§ **Data excerpts**
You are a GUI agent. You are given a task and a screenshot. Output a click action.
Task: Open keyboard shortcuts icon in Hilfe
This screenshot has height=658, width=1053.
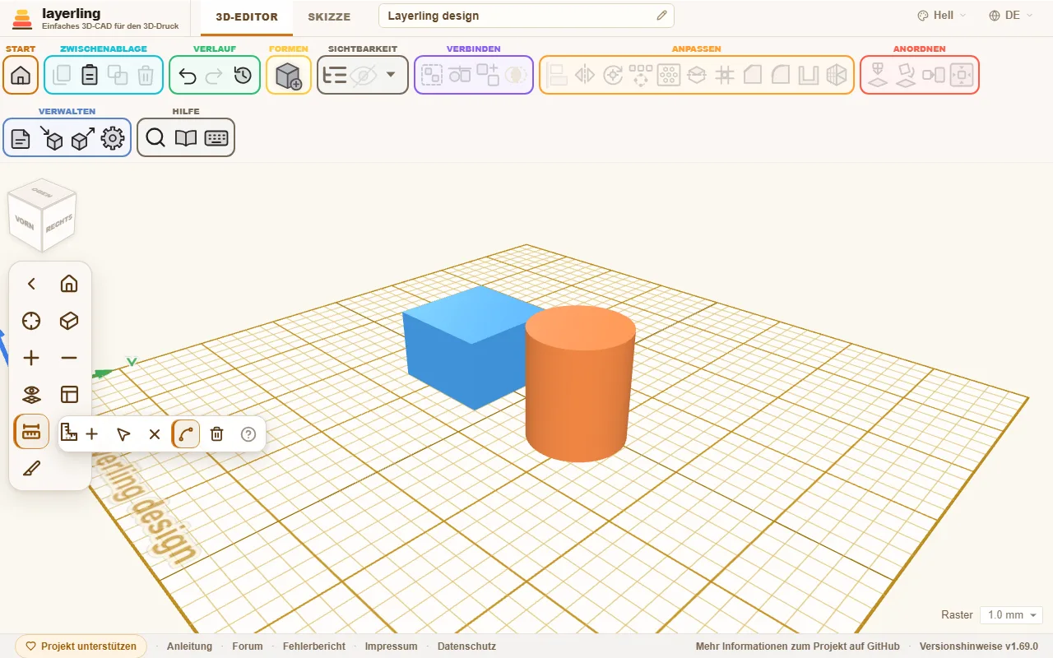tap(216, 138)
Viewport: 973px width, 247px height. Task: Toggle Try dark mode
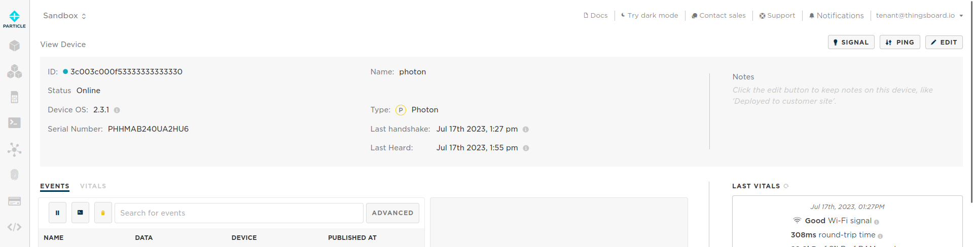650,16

==

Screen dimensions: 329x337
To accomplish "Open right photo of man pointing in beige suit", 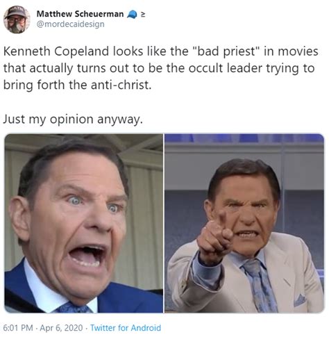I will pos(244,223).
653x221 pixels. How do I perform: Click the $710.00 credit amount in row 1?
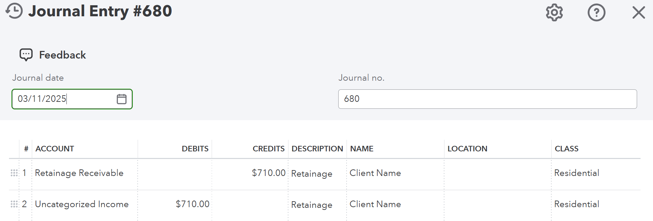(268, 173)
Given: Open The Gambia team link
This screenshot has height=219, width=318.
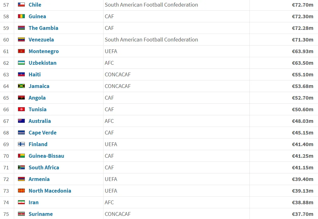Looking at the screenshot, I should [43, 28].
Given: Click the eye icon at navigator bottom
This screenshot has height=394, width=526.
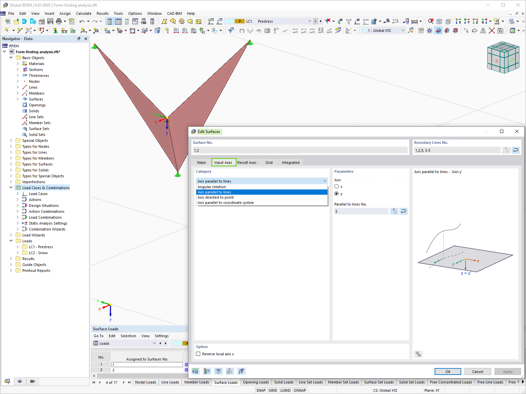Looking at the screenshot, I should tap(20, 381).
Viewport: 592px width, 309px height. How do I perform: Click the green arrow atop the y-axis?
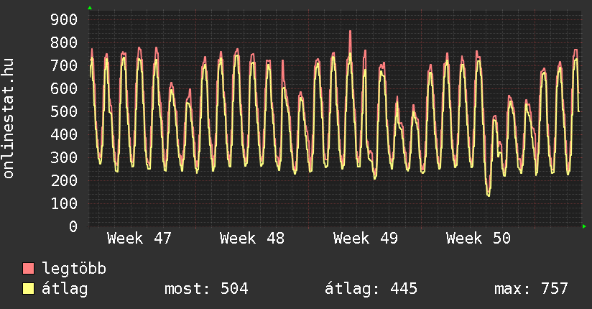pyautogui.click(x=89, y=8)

---

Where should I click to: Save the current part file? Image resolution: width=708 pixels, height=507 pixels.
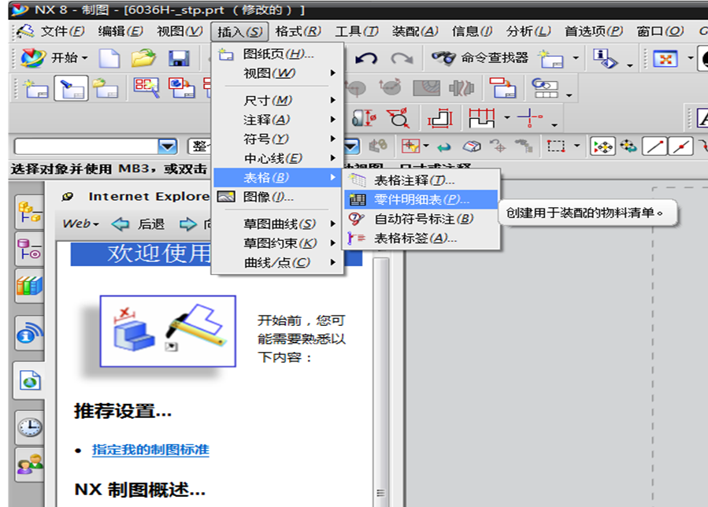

§ **Given request**
Copy the entries word for word, from the line with "Given: Click the eye icon at navigator bottom" up to and including the line with "pyautogui.click(x=89, y=8)". Leave out the pictures.

§ **Output below**
Given: Click the eye icon at navigator bottom
This screenshot has height=394, width=526.
Looking at the screenshot, I should tap(20, 381).
Viewport: 592px width, 309px height. How do I perform: Click the green arrow atop the y-axis?
pyautogui.click(x=89, y=8)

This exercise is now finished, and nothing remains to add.